I went with ST4000VN000 (should have thrown that in) because of the dedicated NAS design. That was only personal preference.
If you want to save a little, you can go with the ST4000DM000 (as you mentioned)that the 45 drives guys use in their system .http://blog.backblaze.com/2014/03/19/backblaze-storage-pod-4/
I don't think you would have an issue, but if I'm already spending that much I personally would bump up the drives to something of a bit high caliber.
No problem, it's a nice change of pace from the enterprise solutions I usually deal with.
You're just gonna need to get rackspace for everything, it's a shitload of drives to store.
Here's an article that you should read, the internet archive's brewster kahle does some back of the envelope calculations:
Haha yea, w.r.t. off the shelf solutions, if you haven't read that article above, you should too. I have a few friends who work at the archive and they did something like buy a bunch of off-the-shelf external hard drives from amazon b/c seagate sells them for less when they're packaged as "USB external storage drives".
Don't forget marketing , judging by your youtube view with sub 2000 view you look like a college kid who has been posting this to your friends and family.
You need to think bigger, you can't just rely on viral
That's assumed ;). Of course none of this even includes colocation or electricity bill, but the point of the thread was the fixed costs. Thanks for the answers on that end.

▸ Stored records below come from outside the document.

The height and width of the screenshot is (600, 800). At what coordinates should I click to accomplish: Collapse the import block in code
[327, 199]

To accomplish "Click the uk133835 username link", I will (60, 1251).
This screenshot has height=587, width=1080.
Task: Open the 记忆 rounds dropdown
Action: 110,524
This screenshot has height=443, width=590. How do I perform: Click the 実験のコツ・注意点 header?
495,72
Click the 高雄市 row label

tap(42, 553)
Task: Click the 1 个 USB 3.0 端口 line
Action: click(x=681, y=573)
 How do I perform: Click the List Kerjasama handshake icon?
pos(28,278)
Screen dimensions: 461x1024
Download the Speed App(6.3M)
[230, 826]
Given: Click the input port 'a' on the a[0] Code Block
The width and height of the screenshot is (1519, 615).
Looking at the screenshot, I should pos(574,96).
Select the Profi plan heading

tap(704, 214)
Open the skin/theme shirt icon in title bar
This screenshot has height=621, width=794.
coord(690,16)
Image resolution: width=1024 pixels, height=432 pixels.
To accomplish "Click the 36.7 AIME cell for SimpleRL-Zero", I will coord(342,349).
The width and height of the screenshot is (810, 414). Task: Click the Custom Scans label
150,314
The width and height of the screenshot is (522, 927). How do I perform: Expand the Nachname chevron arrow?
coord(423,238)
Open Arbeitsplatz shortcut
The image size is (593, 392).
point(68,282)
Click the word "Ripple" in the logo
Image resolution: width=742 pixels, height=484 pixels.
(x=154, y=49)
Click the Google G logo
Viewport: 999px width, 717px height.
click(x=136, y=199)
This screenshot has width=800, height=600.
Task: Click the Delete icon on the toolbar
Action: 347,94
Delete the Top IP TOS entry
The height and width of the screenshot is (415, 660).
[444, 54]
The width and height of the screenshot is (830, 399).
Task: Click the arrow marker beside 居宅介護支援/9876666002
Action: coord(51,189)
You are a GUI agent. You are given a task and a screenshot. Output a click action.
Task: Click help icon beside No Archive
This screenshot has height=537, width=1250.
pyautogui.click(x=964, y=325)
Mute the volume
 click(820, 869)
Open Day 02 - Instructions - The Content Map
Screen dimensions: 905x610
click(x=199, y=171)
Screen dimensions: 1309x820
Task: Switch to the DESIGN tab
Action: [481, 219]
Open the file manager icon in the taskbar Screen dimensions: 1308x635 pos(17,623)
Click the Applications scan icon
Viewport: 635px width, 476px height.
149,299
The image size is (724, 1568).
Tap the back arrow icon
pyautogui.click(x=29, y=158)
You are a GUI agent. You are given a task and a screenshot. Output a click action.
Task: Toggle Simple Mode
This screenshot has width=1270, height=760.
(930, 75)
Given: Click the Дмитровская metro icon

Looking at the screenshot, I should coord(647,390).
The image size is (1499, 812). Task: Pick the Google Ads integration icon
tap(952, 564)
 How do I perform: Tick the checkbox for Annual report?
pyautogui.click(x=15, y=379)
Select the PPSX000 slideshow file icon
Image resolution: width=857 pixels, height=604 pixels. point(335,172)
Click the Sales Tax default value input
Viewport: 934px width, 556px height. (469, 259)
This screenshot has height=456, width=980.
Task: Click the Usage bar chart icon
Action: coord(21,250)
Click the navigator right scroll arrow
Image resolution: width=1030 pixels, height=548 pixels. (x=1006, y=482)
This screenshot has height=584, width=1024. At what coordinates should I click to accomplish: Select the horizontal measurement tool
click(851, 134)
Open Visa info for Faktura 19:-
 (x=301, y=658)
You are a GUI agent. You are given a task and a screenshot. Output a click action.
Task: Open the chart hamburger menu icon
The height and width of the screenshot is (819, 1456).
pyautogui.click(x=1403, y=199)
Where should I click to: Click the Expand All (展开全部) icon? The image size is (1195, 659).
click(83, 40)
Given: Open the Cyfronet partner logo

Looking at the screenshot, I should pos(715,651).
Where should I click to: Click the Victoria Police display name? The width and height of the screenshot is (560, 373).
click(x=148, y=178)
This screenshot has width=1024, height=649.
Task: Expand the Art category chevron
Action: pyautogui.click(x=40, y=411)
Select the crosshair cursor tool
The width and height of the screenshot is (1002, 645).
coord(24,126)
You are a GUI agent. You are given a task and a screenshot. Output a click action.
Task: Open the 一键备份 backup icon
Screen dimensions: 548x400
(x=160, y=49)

Worry not, the marketing plan includes more than just a youtube video.
wait no, fuck you.
I buy the hat, it records to micro sdhc
WHEN I WANT IT TO
I transfer the data to my pc and have full ownership of it
no wireless or gps
I also doubt your 18 hour battery life
That's the default mode that you get for free. People who don't care as much about their privacy will want to use the cloud service. I'm more like you and will probably only transfer files over USB.
Never said it would have 18 hours of battery life. Current tests are 7-10 hours depending on usage.
In the video the guy clearly states
>0:14 enough battery life to be on from the moment you wake up to the time you go to bed.
>1 million terabytes a day saved forever.